Gabi Ashkenazi
Gabi Ashkenazi. (photo credit:MARC ISRAEL SELLEM/THE JERUSALEM POST)

 

Former IDF chief of staff Lt.- Gen. (res.) Gabi Ashkenazi should enter politics with Labor, the party’s head and opposition leader, Isaac Herzog, said on Monday.

In his first comments since a report that Attorney-General Yehuda Weinstein plans to close the criminal investigation against Ashkenazi was released, Herzog said that he would welcome him joining Labor, even though it would mean the former general challenging him for the leadership of the party.

“I would like to see anyone who enters politics, especially someone as fit as him, join Labor and help win the next election,” Herzog told Army Radio, adding that “Gabi Ashkenazi is a good man.”

Herzog looked for a senior security figure to run for Knesset on the Zionist Union slate ahead of the March 17 election, but did not find one. Instead, former IDF Intelligence chief Amos Yadlin, who did not run, was presented as the party’s candidate for defense minister if it were to win the election.

Ashkenazi could not run, because he was still being investigated in the Harpaz case – in which he and other senior officers were investigated for allegedly trying to undermine then-defense minister Ehud Barak’s choice to succeed Ashkenazi at the helm of the IDF.
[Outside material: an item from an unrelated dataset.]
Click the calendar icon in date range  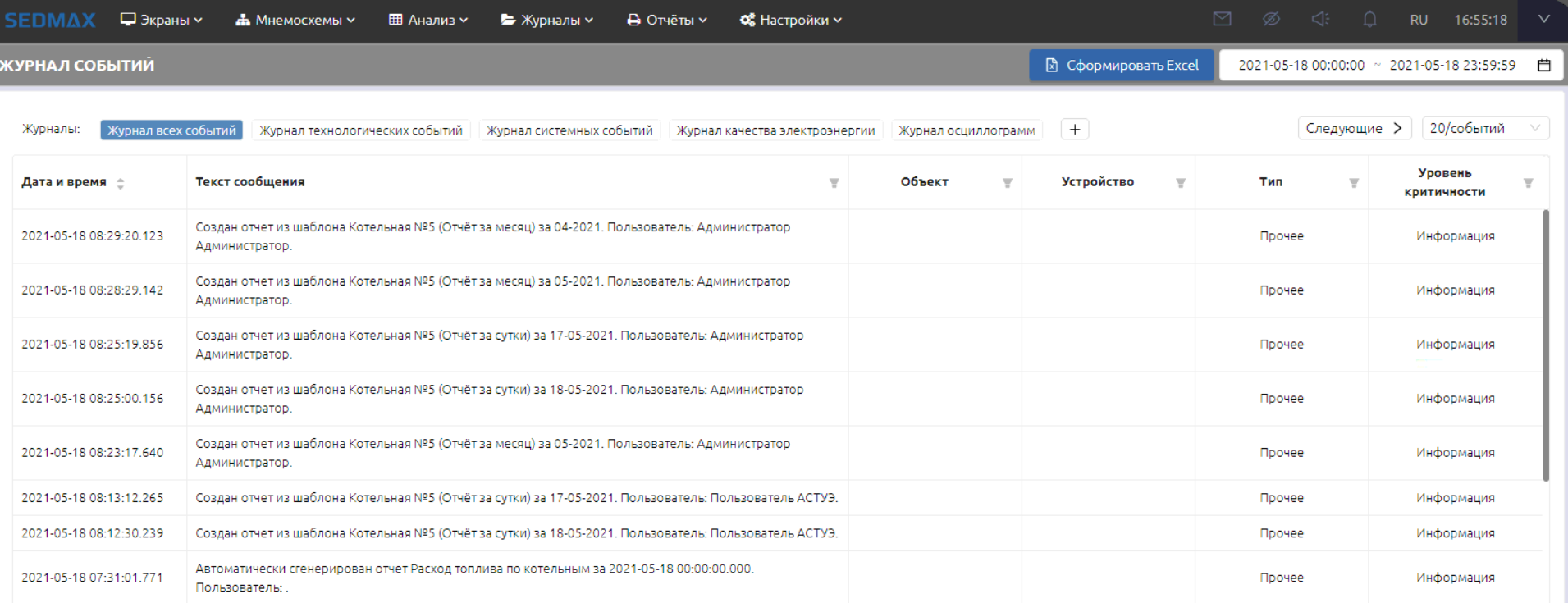[1543, 65]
Sources close to Ashkenazi said he has yet to receive official notice confirming the report that the case against him was closed, but that he hopes to be cleared soon.

A close confidant of Ashkenazi said that he decided long ago not to decide his political future until his legal troubles were completely behind him. The source said that once that happens, he would have a tough choice between running for Labor leader or accepting an offer from Yesh Atid leader Yair Lapid to run as his No. 2 in the next election.

“The easy choice would be to go with Lapid, because he wouldn’t have to run in primaries; but he may choose the tougher route in Labor,” the source said.

Herzog blasted Lapid in the Army Radio interview, saying that the difference between them was that Lapid handles everything in the press while he works hard in the political field.

A source close to Herzog denied that the Labor leader had recently met with Ashkenazi for three hours. “The report has no basis,” the Herzog associate said.